First and foremost, consumers do need more choices in available medicines. Anti-pharmaceutical demagogues will tell you that we don't need more "me too" drugs, as Dr. Marica Angell calls them. But in fact, some patients respond better to different drugs in the same class. That is why, for instance, if one statin doesn't lower a patient's cholesterol enough, a physician may switch to different "me too" statins until they get the expected outcome. Similarly, side effects can be reduced or eliminated by trying different medications within a class. Yet these important subtleties held no sway over the panel.
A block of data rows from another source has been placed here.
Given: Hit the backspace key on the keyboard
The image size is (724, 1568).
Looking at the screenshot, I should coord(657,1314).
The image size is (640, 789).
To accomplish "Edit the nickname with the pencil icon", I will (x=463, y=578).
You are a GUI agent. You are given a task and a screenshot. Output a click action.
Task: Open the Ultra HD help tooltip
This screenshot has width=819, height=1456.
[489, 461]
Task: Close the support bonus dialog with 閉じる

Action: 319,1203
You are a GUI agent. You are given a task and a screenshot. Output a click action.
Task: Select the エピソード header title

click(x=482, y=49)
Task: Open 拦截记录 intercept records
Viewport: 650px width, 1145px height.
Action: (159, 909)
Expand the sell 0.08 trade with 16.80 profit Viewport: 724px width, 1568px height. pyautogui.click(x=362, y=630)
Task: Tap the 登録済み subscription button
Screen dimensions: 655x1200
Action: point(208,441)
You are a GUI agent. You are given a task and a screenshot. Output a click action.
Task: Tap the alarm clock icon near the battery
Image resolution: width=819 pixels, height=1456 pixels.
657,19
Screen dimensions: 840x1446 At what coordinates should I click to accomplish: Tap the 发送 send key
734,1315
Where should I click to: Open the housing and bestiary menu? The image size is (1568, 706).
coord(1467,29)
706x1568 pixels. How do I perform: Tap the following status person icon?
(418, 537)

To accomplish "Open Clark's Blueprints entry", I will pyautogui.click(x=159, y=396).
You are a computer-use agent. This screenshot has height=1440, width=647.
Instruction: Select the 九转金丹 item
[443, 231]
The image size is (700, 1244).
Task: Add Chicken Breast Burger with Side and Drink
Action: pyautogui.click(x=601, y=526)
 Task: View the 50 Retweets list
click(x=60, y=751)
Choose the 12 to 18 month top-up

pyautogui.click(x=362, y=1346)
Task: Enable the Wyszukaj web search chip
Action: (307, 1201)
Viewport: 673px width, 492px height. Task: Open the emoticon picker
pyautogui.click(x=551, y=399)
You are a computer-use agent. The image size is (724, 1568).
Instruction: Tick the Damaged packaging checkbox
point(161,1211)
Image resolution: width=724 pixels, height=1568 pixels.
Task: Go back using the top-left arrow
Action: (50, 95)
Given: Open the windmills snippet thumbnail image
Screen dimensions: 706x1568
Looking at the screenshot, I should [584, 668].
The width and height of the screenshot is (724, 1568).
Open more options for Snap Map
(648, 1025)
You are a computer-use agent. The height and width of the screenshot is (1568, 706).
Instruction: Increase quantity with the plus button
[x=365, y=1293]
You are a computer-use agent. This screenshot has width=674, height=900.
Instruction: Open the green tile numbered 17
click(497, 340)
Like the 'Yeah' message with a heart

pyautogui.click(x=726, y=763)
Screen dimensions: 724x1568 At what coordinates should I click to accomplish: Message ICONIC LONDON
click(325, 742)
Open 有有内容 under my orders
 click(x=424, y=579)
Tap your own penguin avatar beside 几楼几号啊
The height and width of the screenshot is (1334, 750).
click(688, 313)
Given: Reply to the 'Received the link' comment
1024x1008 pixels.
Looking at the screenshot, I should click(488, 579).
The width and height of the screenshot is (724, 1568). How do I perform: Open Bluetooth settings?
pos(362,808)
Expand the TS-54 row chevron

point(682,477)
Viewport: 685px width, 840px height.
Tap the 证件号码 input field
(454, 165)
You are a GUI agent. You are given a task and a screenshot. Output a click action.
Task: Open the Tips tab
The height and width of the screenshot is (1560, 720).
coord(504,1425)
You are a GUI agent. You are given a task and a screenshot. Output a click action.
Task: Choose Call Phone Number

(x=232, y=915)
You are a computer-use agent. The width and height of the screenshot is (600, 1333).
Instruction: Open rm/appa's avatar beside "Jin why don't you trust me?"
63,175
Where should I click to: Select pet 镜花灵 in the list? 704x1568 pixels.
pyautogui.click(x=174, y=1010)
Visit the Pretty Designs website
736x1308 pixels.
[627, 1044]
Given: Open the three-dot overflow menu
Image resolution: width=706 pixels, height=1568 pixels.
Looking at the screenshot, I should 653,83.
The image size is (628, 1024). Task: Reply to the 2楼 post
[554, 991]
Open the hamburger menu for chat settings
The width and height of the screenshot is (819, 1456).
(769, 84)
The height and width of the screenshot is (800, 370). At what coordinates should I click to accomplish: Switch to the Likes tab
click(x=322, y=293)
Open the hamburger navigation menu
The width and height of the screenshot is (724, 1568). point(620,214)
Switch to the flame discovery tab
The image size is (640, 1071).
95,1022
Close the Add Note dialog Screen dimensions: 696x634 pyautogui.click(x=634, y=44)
One panel member, Dr. P. Jay Pasricha (University of Texas at Galveston) got it right, voting to approve the drug, "with the additional labeling that it be used for patients who can't tolerate existing traditional nonsteroidals and who are at low risk for cardiovascular events." What a sensible approach.

In fact, physicians in 63 other countries already have Arcoxia in their approved pain-treating arsenal. This drug, like all others, does have risks. That is why it shouldn't be approved for over the counter use and it should come with a black box warning label, just like the one on Celebrex, the only other Cox-2 still on the American market.

The physician, together with the patient, should weigh the risks and the benefits of prescribing Arcoxia, Celebrex, and any other drug versus the risks and benefits of other treatment options. Such decisions should be made based on the patient's individual risk profile. For instance, a patient with severe arthritis, no cardiovascular risk factors, and a sensitive stomach (which would make the older painkilling NSAIDs riskier) might find that Celebrex or Arcoxia may be good choices, at least for short-term relief.

But the panel's decision is not a rational cost-benefit conclusion. It is a signal to drug companies that they shouldn't invest in developing new drugs unless they offer a completely new way of treating a disease. But this policy runs counter to the science. As former FDA deputy commissioner Dr. Scott Gottleib wrote in the Wall Street Journal, "Science is leading us toward matching specific drugs to specific patients, a therapeutic process that requires more drug variety, not less."

Yet if the FDA and future panels follow the lead of the Arcoxia panel, one drug of its type will be all we get.

Finally, Cox-2 inihibitors like Arcoxia may be powerful cancer-fighting tools.

There are data to show that this class of drugs may be effective against prostate and colon cancer. Yet research in these promising areas has predictably slowed with the end of Vioxx and thus income from sales of Vioxx and similar drugs. The FDA panel's vote against Arcoxia will surely serve to further discourage this cancer-fighting research.

There is some hope. FDA Commissioner Dr. Andrew von Eschenbach told Reuters on Tuesday that the FDA would "be open to any new products coming forward, including Cox-2 inhibitors," so long as safety issues were taken into account, as the sole dissenting panel member advised.

The FDA could send a loud message in favor of innovation by taking the almost unprecedented step of overruling its own panel and approving Arcoxia now. That loud noise you'll hear would be cheering from arthritis patients.